Это не дракон, понимает он с обреченностью. Их судьба – эта битва, которую он должен предотвратить любой ценой, иначе те, кого он любит, погибнут, а его собственная жизнь потеряет смысл.
- Не делай этого, - слышит он собственный голос. Все присутствующие поворачиваются к нему.
- Не делать чего? – Торин глядит на него, нахмурив брови.
- Не объявляй войну. – Двалин знает, что все недоуменно смотрят на него, даже Балин обернулся в изумлении. Но он не обращает на них внимания. – Они ублюдки, но Балин прав. Нам нужны союзники. Мы не должны развязывать бойню.
В воздухе повисает тишина. Торин глядит на него так, словно не может поверить своим ушам, и Двалин чувствует, как краска заливает его лицо. Он воин, гном из гордого клана, который никогда ни перед кем не склоняется, и он всегда был верен Торину. Он должен преданно стоять рядом со своим королем, как делал это всю свою жизнь.

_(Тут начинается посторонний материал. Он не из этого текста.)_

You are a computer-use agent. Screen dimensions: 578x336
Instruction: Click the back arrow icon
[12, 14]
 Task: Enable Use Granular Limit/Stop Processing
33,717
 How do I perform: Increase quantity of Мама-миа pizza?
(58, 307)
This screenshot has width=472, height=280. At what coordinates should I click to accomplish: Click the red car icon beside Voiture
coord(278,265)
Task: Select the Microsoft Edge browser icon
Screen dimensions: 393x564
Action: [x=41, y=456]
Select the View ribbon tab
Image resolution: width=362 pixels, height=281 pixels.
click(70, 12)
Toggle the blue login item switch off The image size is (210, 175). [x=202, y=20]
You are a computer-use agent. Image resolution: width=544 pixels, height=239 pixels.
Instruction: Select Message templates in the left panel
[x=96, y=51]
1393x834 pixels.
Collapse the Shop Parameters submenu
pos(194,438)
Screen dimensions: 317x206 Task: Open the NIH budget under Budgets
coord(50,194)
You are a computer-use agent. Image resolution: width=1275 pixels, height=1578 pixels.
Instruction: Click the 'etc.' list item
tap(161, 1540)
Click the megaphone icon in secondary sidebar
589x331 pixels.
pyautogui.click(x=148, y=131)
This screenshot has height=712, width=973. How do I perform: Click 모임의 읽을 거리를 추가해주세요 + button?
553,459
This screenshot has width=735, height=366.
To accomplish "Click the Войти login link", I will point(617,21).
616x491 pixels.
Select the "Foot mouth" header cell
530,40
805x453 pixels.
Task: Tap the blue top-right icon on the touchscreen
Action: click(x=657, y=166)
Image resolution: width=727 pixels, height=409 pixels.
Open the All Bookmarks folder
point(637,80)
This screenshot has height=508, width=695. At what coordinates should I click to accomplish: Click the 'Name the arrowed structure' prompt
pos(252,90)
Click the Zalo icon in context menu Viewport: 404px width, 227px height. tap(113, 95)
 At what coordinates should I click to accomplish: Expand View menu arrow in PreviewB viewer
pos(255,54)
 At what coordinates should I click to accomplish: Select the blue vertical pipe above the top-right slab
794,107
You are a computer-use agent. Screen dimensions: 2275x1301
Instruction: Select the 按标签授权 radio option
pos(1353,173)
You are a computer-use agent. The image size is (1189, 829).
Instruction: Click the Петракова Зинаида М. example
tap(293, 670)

Не искать мира с кучкой грабителей и шантажистов, которые отказывают Торину в его праве на престол и уважении. Не ставить под сомнение решение короля в присутствии свидетелей.
Но Торин всегда прислушивался к его совету, всегда полагался на его мнение. Возможно, он хотя бы выслушает его.
С минуту Торин просто молчит. Потом крепко хватает Двалина за руку.
- Иди за мной, - бросает он, и Двалин, сжав зубы, повинуется.
Он следует за Торином в небольшую оружейную недалеко от сокровищницы. На стенах изображены величественные картины битв прошлого, и пламя факелов отражается тысячами бликов от драгоценных камней мозаики.
Как только за ними захлопывается дверь, Торин резко оборачивается. Его глаза метают молнии.
- Довольно, Двалин, - рычит он. – Сделаешь так еще раз – пожалеешь.
Двалину ловит себя на том, что ему хочется врезать Торину в челюсть. Он отчетливо слышит звук удара, представляет, как увидит на его лице боль и растерянность, и это даст ему преимущество – лишнее мгновение, чтобы провести прямой в корпус, так чтобы согнулся пополам…
Он с силой прикусывает губу. Можно сколько угодно злиться на Торина, но сейчас его пугают собственные дикие мысли. Он не хочет причинять Торину боль. Он хочет защитить его и уберечь.
- Я не оспариваю твое решение, - ровно говорит он. – Прости, если мои слова были неуместны.
- Да уж, были, - сердито бросает Торин. – Впредь помни свое место.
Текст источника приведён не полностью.